Six months later, no further progress had been made, but the director was let go. Somewhere along the line, they stopped paying their monthly fees. The new director came on board, we had a nice conversation with him about the state of things, and one bill was paid (no past dues were paid, only a single current payment was made). Payments then ceased again, and we learned later that the director went off to hire another web designer to rebuild a new site. Dumb – if they didn’t like it, all they had to do was FINISH it. If they didn’t like the template, it was switchable for a low fee. Instead, they decided to reinvent the wheel because they’d not finished putting the spokes on the first model and they didn’t like that it was crooked.

Eight months after this director took office, he resigned. A new director came in. We met with her, she told us the site was being handled elsewhere, but promised to pay something when we said that if the hosting was not paid we’d have to suspend the site. They assured us they’d never received ANY invoices, and that if they had, they’d have paid them.

In the mean time, our name is vilified because the website we built “doesn’t look good”, when all that is wrong is that they never put the content into the pages where it is needed (the contract stated that this was their responsibility to provide it, and that we would put in part, but they’d need to either put in the rest, or pay for us to do it). When the new director came in, he had a firm he wanted to work with, he never asked us whether there were simple solutions, and the other company just wanted to sell the new service.

They are no better off now than they were three years ago – they are considerably poorer financially, having paid now for two additional websites, neither one of which is fully functional, due to their own inability to focus on what needed done, and to consistently pursue the goal until it was completed. Their board is too short sighted to want to do anything more than slap a bandaid on the surface, they have no desire to actually solve the problem and find a sustainable solution.

The thing is, this is NOT an isolated experience, it is, sadly, fairly typical. We find things in common with all of the non-profits we work with, and it ends up being just too much of a hassle to keep the work, and too much of a risk that bad decisions on the part of one director will take our reputation down with it.

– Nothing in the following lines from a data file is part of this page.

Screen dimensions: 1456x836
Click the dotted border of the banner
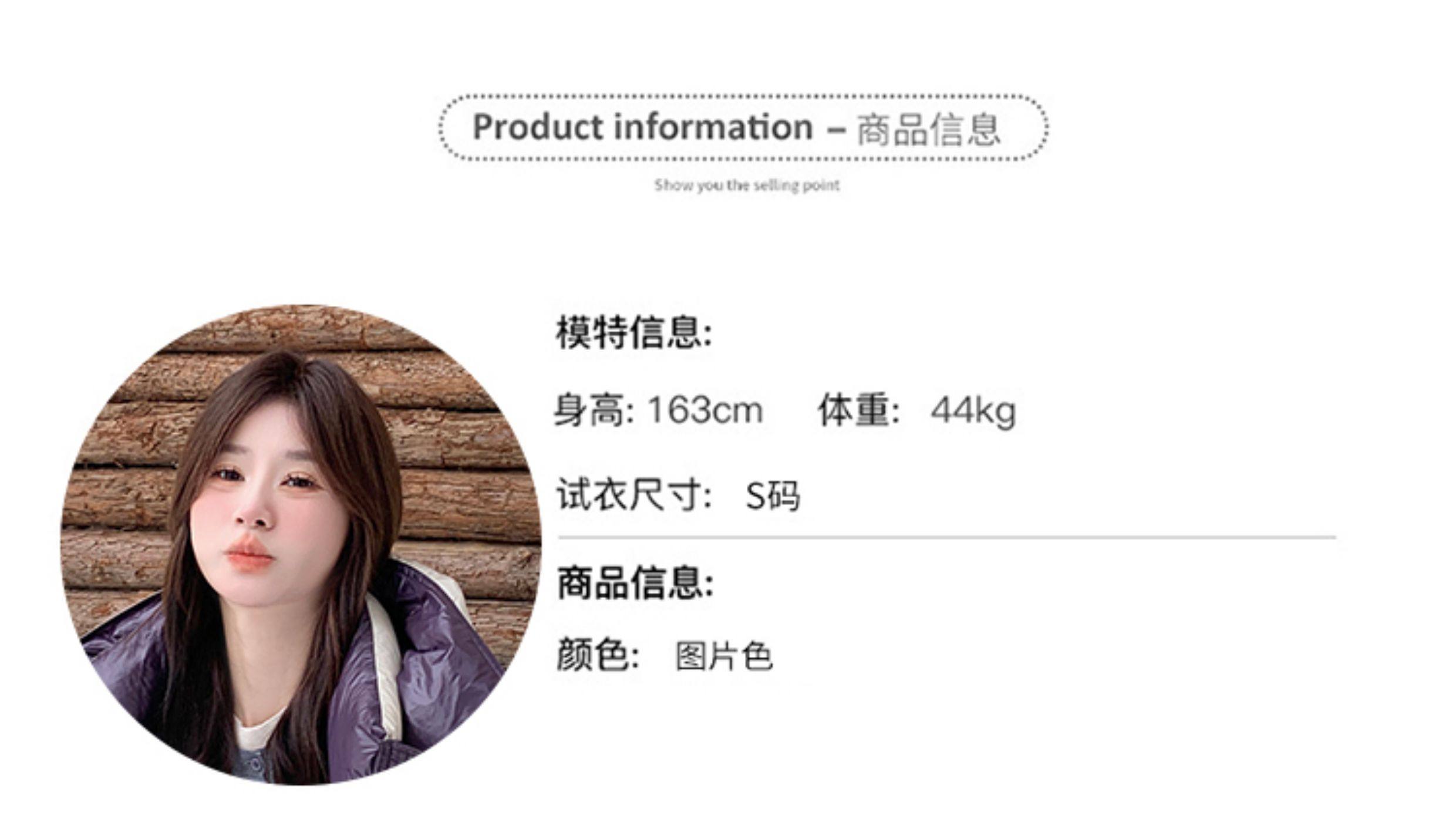(x=743, y=95)
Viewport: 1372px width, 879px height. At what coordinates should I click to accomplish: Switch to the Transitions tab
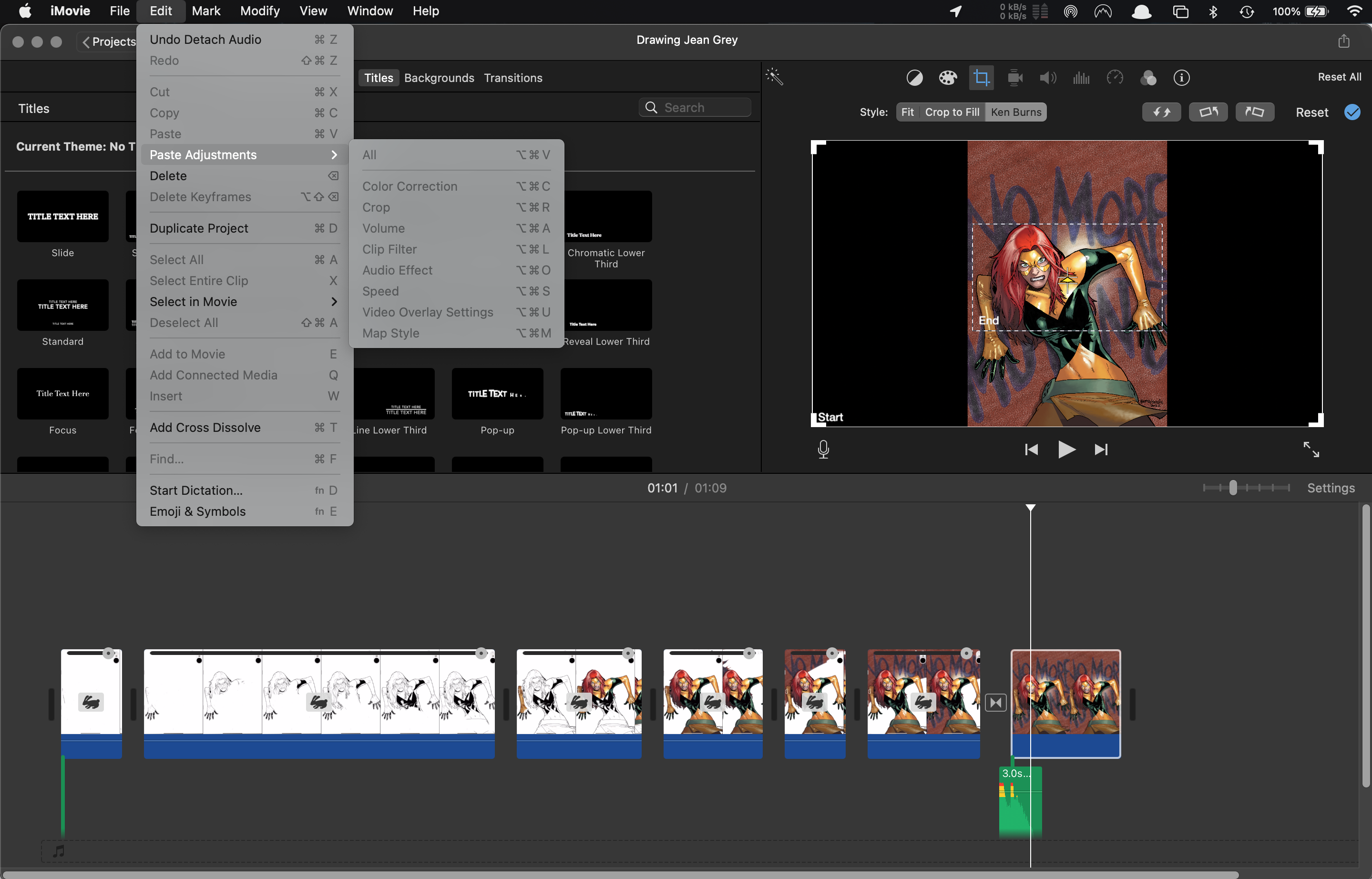[x=512, y=78]
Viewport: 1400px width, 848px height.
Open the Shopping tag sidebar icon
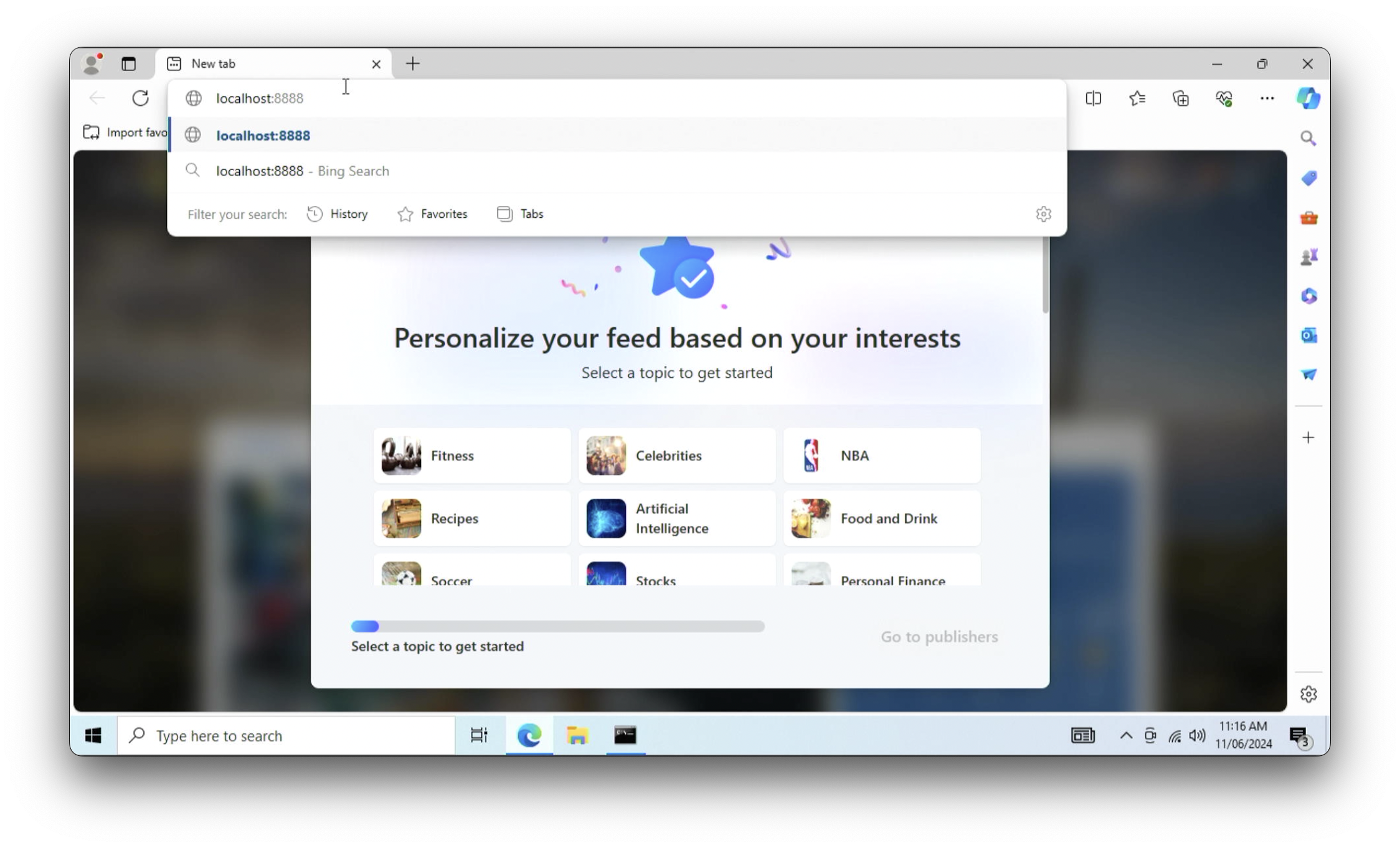1308,179
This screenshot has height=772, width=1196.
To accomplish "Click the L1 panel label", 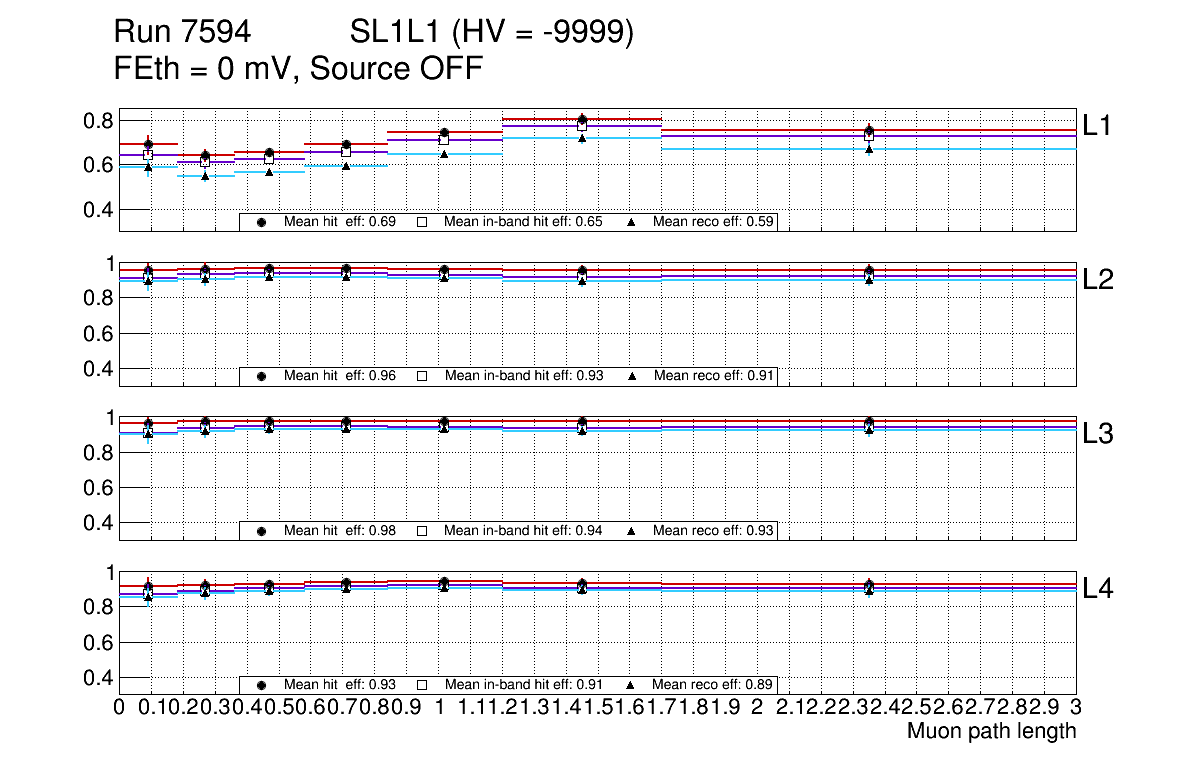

I just don’t have time in my life to have to pursue a contract for months on end, just to get a parsimonious contract where the organization pays less than everyone else, expects way more for it, and then assumes that we should be glad to get their patronage. I don’t have time to monitor their board and their directors so I can jump in every time something changes and tell them all the same thing we’ve already said 20 times before.

I have no patience anymore with trying to help solve problems for organizations that are carelessly causing the problems, and have no intention of ever doing things differently. There is no profit in it, but even if there were, I’d rather be working with people for whom a genuine difference is possible.

I like working with owner operators. I like working with webmasters. I like that they can remember what they have, and that they are careful about how they use it and about making the most of it.

We have one more site migration and redesign to do for a local non-profit, and ongoing maintenance and hosting for them, and for two other non-profits. We won’t be taking on any more.

One Response to I’m Not Working with Non-Profits Anymore

  • Eric says:

    As somebody who sits on a non-profit board, I found your comments about indecision and often frustrating decision making quite on point. Your decision, given your experiences, makes logical sense.

    Thank you for both this post and the prior one on Joomla vs WordPress sites from a web developer’s perspective.